What makes Indians succeed in the west

Shashi Tharoor looks at the rise of the Indian diaspora

This past year, the ascent of Rishi Sunak—a brown-skinned, cow-worshipping Indian—as prime minister of the UK has been enthusiastically celebrated. More strikingly, it serves as another reminder of the prominence of the Indian diaspora in the western world.

This has been evident in the private sector, where executives born and raised in India have been selected to head major multinational corporations. Indra Nooyi of PepsiCo, Satya Nadella of Microsoft and Sundar Pichai of Alphabet (Google’s parent company) are perhaps the three best-known examples of Indian talent at the top of globe-straddling American companies.

Yet they represent a very partial set of names. According to Standard and Poor’s 500 index, no fewer than 58 companies are headed by CEOs of Indian origin. This is despite the retirement of Nooyi and former Vodafone head Arun Sarin, the sacking of Twitter chief Parag Agrawal and the death of Anshu Jain, formerly of Deutsche Bank and Cantor Fitzgerald. The list of current Indian CEOs ranges from technology powerhouses like Adobe (Shantanu Narayen) and IBM (Arvind Krishna) to coffee giant Starbucks (Laxman Narasimhan), courier service FedEx (Raj Subramaniam) and even French fashion house Chanel (Leena Nair).

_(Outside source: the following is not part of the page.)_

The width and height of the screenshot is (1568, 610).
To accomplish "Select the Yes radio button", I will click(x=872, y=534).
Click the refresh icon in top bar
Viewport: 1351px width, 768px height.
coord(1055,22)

The phenomenon has crossed over into politics, too. In recent years, politicians of Indian descent have risen to head governments in Portugal (Antonio Luís Santos da Costa  has been prime minister since 2015) and Ireland (Leo Varadkar, prime minister from 2017 to 2020 and again from December 2022). In the US, Vice President Kamala Harris had an Indian mother; a potential Republican contender in 2024, Nikki Haley, has wholly Indian parentage. With Sunak and Varadkar, Europe faces the piquant situation of the thorny post-Brexit issues between England and Ireland being negotiated between two leaders of Indian origin!

What makes Indians succeed when the companies and institutions they head were created in the west, the systems they rose in were devised in the west, and there is no shortage of local talent honed in the west?

Some explain it in terms of Indians’ familiarity with, and education in, English, giving credit to two centuries of British colonial rule. But language alone is hardly a guarantee of success. And in any case, it does not explain Indians’ success in non-Anglophone European countries like Portugal. Others speak of the extra energy and drive that emigrants bring to their new countries. True enough, and Indians seem to outstrip other immigrant populations. In the US, for instance, Indians have the highest per capita income of any ethnic group.

First-generation emigrants from India have grown up without taking affluence for granted; they have experienced or seen enough deprivation to strive to escape it. They have the “fire in the belly” that many in the west may lack, and out-compete others in their aspiration to succeed. They have also overcome adversities in India that their western counterparts have not, including scarce resources, shortages, limited facilities, government over-regulation and bureaucratic inertia.

Indians are also used to living with diversity; our history and India’s pluralist social environment exposes them to working with people of different languages, religions and cultures. Managing working relationships in a multinational corporation comes easily to them. Growing up in India, these young men and women have imbibed the habits and values of individual initiative and original thinking within a framework of polite behaviour, respect for elders and adherence to hierarchy. This Indian combination of attributes makes it easier for them to fit in.

The irony is that in today’s India, diversity is under threat from chauvinist hindutva hyper-nationalism; uniformity and obedience to the new national narrative trump individual freedom of thought and action. It is sobering that the virtues today being hailed as triumphantly Indian around the world may soon be present more in the diaspora than at home.